Registered: 03/11/09
Posts: 1703
Loc: London, England
When I try to show others that don't seem to hear what I hear do I become aware of these phenomena.

For example, I hear the interaction in RBI's more in the 'body' of the sound the beating sounds more robust, obvious, if you like, than the flimsy beating that occurs between the partials involved when I demonstrate it by ghosting to isolate the harmonics.

The whining partial that I eliminate when I tune unisons. (I don't think I even hear the fundamental when I tune unisons, I just eliminate the whine which I was surprised to learn when i analised it, is only the second partial. I always hear it as much higher in the spectrum. I still do even tho I know it isn't.

I always listen to and subdue the more whining partial when I tune 5ths. I can't remember when I last counted 15 beats in ten miniutes or whatever it is yet the work of my colleagues always sounds right to me and my work sounds right to them. ( I do a lot of concert work where, for scheduling reasons, the piano was tuned only a few hours before, often by one of 5-6 other people). On the face of it, the results are the same but piano trios and ensembles involving piano and professional string players ask for me and I really can't pinpoint why. Nor can they. I artificially stretch trebles less than most. Contrary to the popular concept about string players playing sharp. maybe, in some way, I'm giving them something to tune sharp from without sounding too sharp. Who knows how they hear.

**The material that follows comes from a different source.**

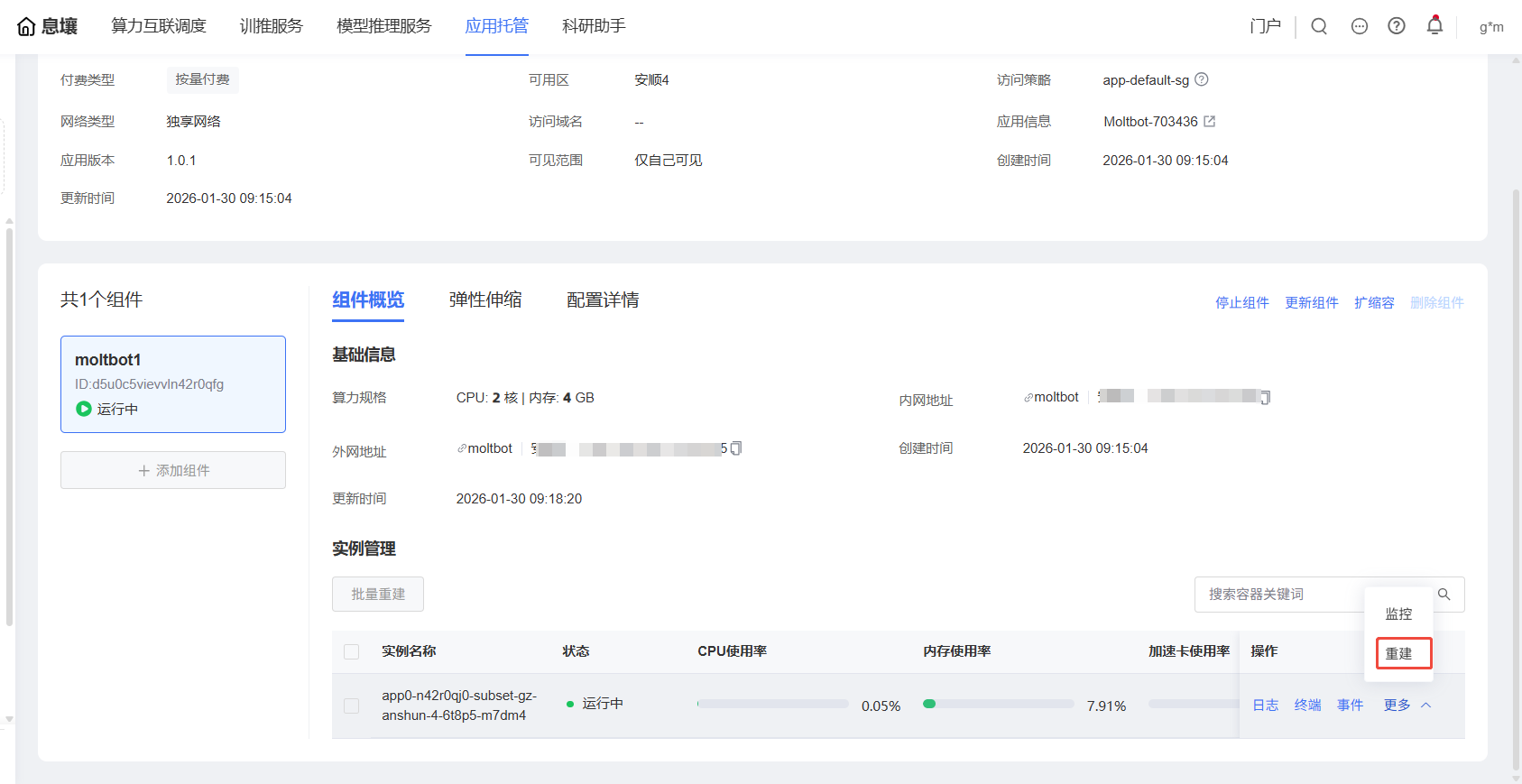
Task: Open the notification bell
Action: point(1434,25)
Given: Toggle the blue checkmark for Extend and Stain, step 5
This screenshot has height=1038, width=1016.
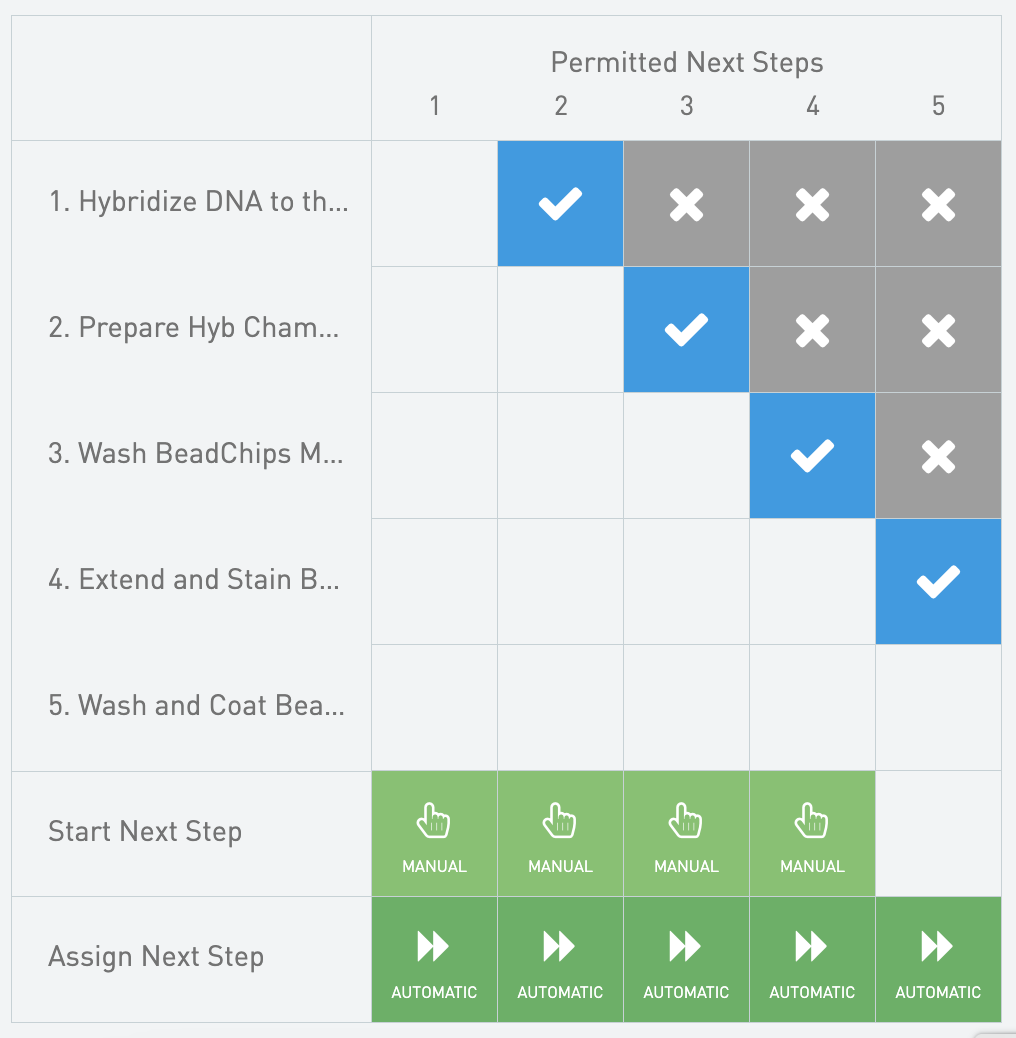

I have found, in quick touch up tunings, intervals I have accepted in the middle of the piano when I start need attention when I use them for checks in the treble and my hearing is focused higher. Also, on a quick check, I might think to myself 'not much to do here'. Then, when I get into it and really start listening it there's a lot more than I thought. Sometimes i find a lot less when I have thought there was a lot to do. it's at those times I'm thankful my hearing can deceive me.

Electronically produced long tones can appear to go very sharp when the volume Is lowered. I noticed this when I was younger. The phenomenon seem less pronounced these days. Am I a more practiced listener, hearing loss that eliminates higher partials that seem to be a primary cause of this phenomenon.

I read in this fOrum that one person had more tonal discrimination when he put his musicians ear plugs in. I seem to hear tonal changes that others don't and that could be a result of hearing loss. My hearing cut off at 13,000hz. on a rough check with an iPhone tuning app. That's an octave and a half higher than I need for tuning pianos. I'm going for a hearing test in a couple of days, just out of interest because I was offered one. I look forward to finding out what I'm supposed to be missing.

I particularly enjoyed the illusions with words. I could make em say almost anything. Thank you.

_________________________
Concert & Recording tuner-tech, London, England.
"in theory, practice and theory are the same thing. In practice, they're not." - Lawrence P. 'Yogi' Berra.

Eschew obfuscation.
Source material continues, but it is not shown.